EXTRACTED TEXT —
____________
TDM 10100: Project 6 — Fall 2022
Dataset(s)
The following questions will use the following dataset(s):
-
/anvil/projects/tdm/data/olympics/athlete_events.csv
-
/anvil/projects/tdm/data/death_records/DeathRecords.csv
Questions
ONE
Read the dataset /anvil/projects/tdm/data/olympics/athlete_events.csv
, into a data.frame called eventsDF
. (We do not need the tapply
function for Question 1.)
-
What are the years included in this data.frame?
-
What are the different countries participating in the Olympics?
-
How many times is each country represented?
-
Code used to solve this problem.
-
Output from running the code.
-
Answers to the code above.
TWO
-
What is the average height of participants from each country?
-
What are the oldest ages of the athletes from each country?
-
What is the sum of the weights of all participants from each country?
-
Code used to solve this problem.
-
Output from running the code.
-
Answers to the code above
THREE
Read the dataset /anvil/projects/tdm/data/death_records/DeathRecords.csv
into a data.frame called deathrecordsDF
. (We do not need the tapply
function for Question 3.)
-
What are the column names in this dataframe?
-
Change the column "DayOfWeekOfDeath" from numbers to weekdays
-
How many people died in total on each day of the week?
-
Code used to solve this problem.
-
Output from running the code.
-
Answers to the questions above
FOUR
-
What is the average age of Females versus Males at death?
-
What is the number of Females who are married? Divorced? Widowed? Single? Now find the analogous numbers for Males.
____________
DATASET EXTRACT —
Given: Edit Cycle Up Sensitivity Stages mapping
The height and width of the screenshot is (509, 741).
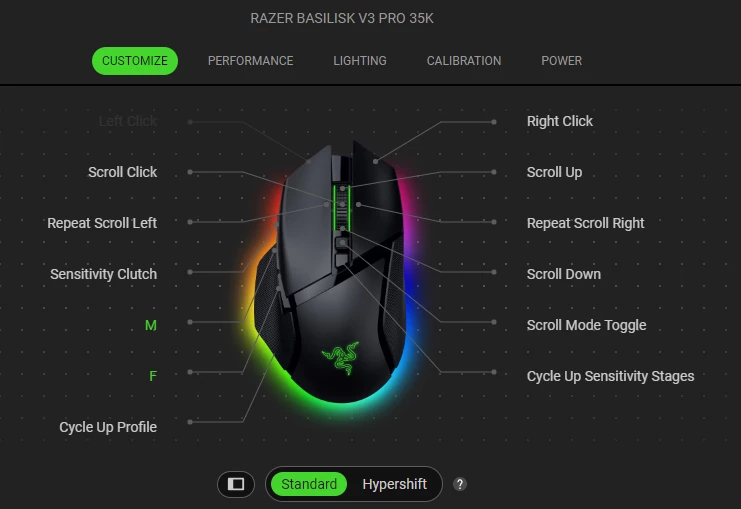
____________
INSTRUCTIONS —
A. In the TDM 10100 project text, what name should the data.frame holding the death records dataset be given?
B. Please write what comes next in the TDM 10100 project text, picking up right after its final sentence.

RESULTS OF THE EXERCISE —
A. deathrecordsDF

B.
-
Now solve both questions from 4b at one time, i.e., use one command to find the number of Females who are married, divorced, widowed, or single, and the number of Males in each of these four categories. You can compute all eight numbers with just one
tapply
command.
-
Code used to solve this problem.
-
Output from running the code.
-
Answers to the question above
FIVE
-
Using the two data sets create two separate graphs or plots on the data that you find interesting (one graph or plot for each of the two data sets in this project). Write 1-2 sentences on each one and why you found it interesting/what you noticed in the dataset.
-
Code used to solve this problem.
-
Output from running the code.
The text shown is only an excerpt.